As has been said, you can either take 219a to Unterscheissheim, or bus 292 to Oberschleissheim S-Bahn station. This is the S1 line to the airport. The S1 trains split at Neufahrn with the front of the train going to the Airport, and the back of the train going to Freising. (Sometimes the whole train goes to the airport) At any case, it will say on the train where it is going, and there is time at Neufahrn to switch from one half of the train to the other, if you are on the wrong half. An hour is enough time even with the walking from Harms.


----------



## x986 (Oct 27, 2006)

I hope this falls into the realm of "There are no stupid questions". Are Harms and MADA the same?


----------



## ed914 (Feb 9, 2007)

Yes, apparently, MADA is the new name for E.H. Ha.rms

Cheers, see you there


----------



## JSpira (Oct 21, 2002)

ed914 said:


> Yes, apparently, MADA is the new name for E.H. Harms


Rubbish. See http://www.ehharms.de/startup/index_de.php

Doesn't look like Harms is changing its name to me.
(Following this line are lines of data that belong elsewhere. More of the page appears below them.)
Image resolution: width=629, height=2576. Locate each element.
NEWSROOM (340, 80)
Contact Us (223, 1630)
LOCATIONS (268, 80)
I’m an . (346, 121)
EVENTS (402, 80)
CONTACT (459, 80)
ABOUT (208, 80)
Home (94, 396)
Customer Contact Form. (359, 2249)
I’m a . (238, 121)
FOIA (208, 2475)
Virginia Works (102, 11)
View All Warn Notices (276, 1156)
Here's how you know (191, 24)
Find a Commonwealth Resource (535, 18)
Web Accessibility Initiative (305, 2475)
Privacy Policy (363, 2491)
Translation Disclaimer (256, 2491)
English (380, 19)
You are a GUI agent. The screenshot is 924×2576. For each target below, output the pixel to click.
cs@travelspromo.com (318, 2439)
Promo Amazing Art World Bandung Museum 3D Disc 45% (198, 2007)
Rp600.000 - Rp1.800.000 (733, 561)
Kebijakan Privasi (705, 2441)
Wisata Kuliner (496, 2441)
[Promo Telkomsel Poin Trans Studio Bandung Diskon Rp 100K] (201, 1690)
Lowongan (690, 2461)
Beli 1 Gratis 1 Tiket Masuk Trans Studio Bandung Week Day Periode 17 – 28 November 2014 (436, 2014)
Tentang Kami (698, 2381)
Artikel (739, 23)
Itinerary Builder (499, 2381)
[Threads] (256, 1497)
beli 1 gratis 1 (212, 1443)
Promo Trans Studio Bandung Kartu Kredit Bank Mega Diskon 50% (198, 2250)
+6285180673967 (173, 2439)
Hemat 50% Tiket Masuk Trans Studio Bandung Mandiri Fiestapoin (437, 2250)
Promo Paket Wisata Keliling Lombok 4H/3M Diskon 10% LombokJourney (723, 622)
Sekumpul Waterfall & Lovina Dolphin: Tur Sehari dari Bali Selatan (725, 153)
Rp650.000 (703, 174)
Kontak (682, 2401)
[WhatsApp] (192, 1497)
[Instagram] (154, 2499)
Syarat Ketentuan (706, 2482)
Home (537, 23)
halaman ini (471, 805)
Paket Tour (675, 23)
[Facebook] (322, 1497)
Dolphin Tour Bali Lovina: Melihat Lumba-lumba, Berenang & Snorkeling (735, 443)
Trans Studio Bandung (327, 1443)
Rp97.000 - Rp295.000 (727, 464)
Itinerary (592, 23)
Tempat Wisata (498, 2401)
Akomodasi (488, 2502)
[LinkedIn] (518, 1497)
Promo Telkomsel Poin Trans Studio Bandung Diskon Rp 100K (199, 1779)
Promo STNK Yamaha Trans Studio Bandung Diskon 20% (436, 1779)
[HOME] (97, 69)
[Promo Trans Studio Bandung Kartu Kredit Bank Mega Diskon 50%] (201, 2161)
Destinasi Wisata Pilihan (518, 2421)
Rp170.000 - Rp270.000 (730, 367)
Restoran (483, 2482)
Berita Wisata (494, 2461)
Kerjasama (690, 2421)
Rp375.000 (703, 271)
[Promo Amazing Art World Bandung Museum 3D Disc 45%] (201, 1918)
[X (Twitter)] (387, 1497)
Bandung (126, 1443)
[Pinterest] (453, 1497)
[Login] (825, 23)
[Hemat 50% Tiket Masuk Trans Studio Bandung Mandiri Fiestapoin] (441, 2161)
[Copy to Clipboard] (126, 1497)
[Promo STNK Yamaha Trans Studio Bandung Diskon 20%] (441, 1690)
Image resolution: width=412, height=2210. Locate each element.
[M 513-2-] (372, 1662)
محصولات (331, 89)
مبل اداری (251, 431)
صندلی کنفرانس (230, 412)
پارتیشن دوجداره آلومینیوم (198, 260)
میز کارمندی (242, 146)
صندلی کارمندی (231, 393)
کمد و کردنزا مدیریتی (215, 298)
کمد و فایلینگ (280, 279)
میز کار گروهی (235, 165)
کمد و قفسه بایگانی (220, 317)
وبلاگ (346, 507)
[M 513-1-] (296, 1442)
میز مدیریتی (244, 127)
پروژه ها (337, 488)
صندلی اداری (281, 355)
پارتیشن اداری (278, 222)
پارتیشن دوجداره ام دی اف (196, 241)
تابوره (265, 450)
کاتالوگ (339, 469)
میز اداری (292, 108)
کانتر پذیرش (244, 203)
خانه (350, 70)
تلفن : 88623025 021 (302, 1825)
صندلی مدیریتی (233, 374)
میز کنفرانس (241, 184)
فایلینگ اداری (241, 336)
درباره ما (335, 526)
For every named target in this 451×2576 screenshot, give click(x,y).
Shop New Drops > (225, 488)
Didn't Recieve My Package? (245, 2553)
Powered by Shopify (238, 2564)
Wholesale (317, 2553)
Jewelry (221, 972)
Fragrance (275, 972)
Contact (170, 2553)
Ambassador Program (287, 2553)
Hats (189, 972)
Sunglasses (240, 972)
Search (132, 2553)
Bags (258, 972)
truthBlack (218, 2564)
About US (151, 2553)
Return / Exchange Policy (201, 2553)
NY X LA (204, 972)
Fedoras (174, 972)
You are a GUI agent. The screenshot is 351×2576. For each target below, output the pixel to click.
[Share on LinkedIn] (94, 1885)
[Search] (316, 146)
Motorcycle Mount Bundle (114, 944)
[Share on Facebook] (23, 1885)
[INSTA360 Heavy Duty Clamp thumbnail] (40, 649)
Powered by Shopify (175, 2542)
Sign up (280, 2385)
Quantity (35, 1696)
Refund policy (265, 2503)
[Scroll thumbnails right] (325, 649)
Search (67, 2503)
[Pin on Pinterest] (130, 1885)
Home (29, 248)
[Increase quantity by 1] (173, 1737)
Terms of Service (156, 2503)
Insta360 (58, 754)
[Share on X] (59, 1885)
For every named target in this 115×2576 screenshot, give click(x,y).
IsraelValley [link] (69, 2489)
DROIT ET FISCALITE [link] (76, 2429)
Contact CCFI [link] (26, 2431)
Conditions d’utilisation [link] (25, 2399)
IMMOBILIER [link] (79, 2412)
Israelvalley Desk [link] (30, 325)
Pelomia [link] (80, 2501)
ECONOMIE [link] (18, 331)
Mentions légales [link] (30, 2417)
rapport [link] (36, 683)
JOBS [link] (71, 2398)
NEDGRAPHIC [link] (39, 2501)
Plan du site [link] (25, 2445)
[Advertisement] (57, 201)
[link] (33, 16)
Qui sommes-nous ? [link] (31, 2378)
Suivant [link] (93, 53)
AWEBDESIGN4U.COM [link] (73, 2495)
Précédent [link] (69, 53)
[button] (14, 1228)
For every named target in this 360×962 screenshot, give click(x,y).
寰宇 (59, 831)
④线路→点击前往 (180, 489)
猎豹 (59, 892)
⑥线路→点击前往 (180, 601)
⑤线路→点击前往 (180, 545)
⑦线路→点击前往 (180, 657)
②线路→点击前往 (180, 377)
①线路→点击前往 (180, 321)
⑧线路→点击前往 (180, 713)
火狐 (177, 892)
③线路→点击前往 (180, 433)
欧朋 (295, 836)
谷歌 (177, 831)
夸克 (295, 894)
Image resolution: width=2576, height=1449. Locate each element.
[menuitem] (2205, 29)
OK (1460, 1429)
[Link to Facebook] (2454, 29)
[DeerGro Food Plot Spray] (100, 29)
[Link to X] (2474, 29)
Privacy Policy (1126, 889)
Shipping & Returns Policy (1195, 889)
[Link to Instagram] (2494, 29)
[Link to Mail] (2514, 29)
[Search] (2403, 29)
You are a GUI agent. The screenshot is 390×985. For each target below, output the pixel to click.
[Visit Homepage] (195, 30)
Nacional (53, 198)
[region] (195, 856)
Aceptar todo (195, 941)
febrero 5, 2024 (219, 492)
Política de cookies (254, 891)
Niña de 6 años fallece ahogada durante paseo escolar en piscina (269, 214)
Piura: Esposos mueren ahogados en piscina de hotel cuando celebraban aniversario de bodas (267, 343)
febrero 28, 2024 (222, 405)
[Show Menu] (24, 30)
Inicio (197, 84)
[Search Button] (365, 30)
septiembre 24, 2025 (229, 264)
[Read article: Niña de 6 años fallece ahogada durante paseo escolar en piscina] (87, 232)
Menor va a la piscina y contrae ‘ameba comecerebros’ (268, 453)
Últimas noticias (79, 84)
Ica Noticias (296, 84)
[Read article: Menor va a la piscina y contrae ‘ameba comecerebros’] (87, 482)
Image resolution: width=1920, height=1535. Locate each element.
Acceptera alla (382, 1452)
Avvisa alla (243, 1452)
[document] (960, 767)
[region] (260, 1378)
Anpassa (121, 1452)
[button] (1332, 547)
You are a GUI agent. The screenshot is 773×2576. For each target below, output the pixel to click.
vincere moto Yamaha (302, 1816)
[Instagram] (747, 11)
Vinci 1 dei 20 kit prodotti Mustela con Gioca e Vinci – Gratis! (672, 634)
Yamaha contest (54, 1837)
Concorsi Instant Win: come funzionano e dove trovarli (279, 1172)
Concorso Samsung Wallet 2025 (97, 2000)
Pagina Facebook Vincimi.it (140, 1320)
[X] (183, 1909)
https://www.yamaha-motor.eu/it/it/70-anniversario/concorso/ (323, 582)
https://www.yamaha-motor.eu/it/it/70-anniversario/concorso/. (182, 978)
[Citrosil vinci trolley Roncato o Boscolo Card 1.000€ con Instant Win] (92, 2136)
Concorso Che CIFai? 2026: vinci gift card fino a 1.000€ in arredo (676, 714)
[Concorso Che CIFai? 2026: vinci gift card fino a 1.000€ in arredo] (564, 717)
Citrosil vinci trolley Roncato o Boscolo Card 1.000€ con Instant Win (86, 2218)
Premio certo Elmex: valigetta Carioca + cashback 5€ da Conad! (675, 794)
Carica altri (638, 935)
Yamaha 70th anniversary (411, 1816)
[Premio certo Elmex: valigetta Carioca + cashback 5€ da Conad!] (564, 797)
Mada is Munich Automobile Drop-Off Agency.


----------



## Northcar (Sep 21, 2005)

Northcar said:


> This was the route Thomas at Harms recommended to us. We asked if the buses and train ran all night. Although answering in the affirmative we learned otherwise. After walking to the bus stop at 2 am in the morning we found the next bus would not leave until after 5 am. We ended up walking to the U Bahn stop where we learned it was on a similar schedule. Luckily a nearby hotel let us in and called a taxi for us. As I recall it was something like 45 Euros to the airport. Anyway, for normal hours this is the way to go and Thomas can give you a map showing how to get to the not so far away U Bahn stop via the bus.


That should have said, "... to get to the not so far away S Bahn stop via the bus." Actually you can also get to the even closer U Bahn stop by bus but of course the U Bahn is the longer route and takes more time to get to the airport.


----------